In-situ UV/vis and transient isotopic analysis of the role of oxidizing agent in the oxidative dehydrogenation of propane over silica-supported vanadia catalysts

In-situ UV/vis spectroscopy in combination with transient isotopic analysis was applied for elucidating the governing factors, which determine the superior performance of N2O as compared to O-2 in the oxidative dehydrogenation of propane (ODP) over VOx/MCM-41, VOx/MCM-48, and VOx/SiO2 catalytic materials. Characterization studies applying in-situ steady-state UV/vis spectroscopy evidenced higher reduction degree of surface VOx species at 773 K in a C3H8-N2O (C3H8/N2O = 1/1) feed than in a C3H8-O-2 (C3H8/O-2 = 2/1) flow at controlled conversions of propane (< 5%) and oxidizing agent (< 10%).
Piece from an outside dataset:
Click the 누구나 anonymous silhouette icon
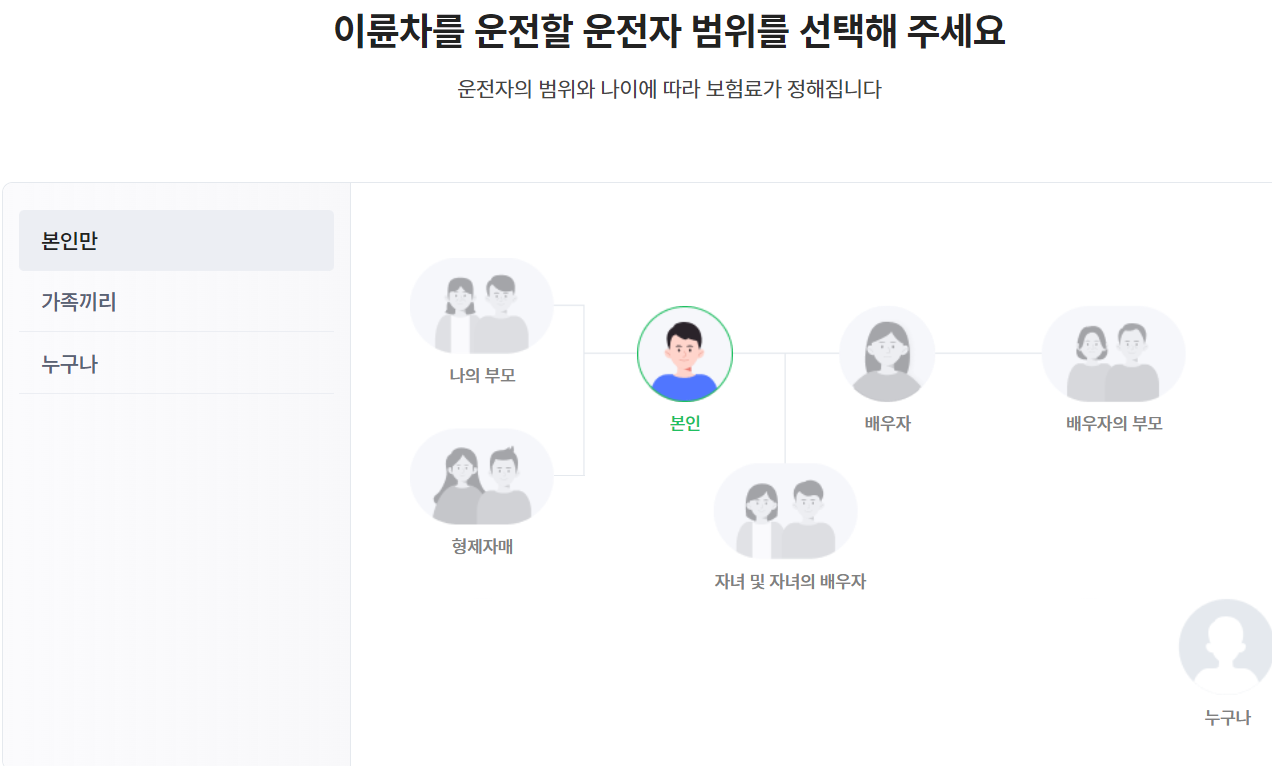 coord(1227,647)
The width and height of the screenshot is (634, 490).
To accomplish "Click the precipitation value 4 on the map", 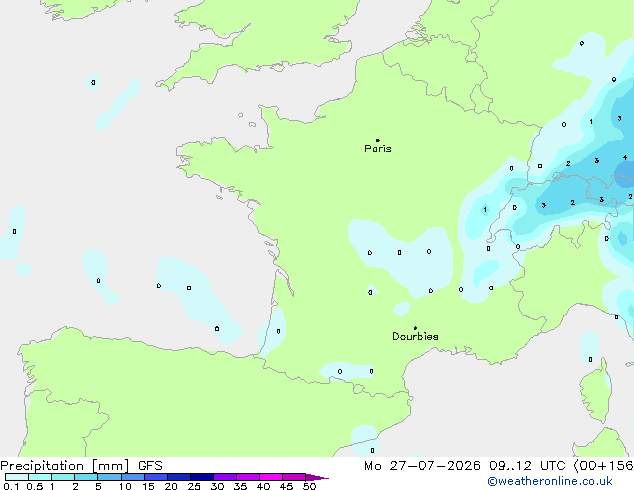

The in-situ UV/vis method in a transient mode enabled to distinguish the ability of O-2 and N2O for reoxidation of reduced VOx species; N2O reoxidizes reduced VOx species slower than O-2. This property of N2O is very essential for suppressing nonselective consecutive propene oxidation to COx (mainly to CO). Additionally, the results of transient isotopic experiments in the temporal analysis of products reactor revealed that adsorbed (nonlattice) oxygen species are formed upon O-2 activation over reduced VOx species and participate in CO2 and CO formation. It is suggested that these nonselective species do not originate from N2O.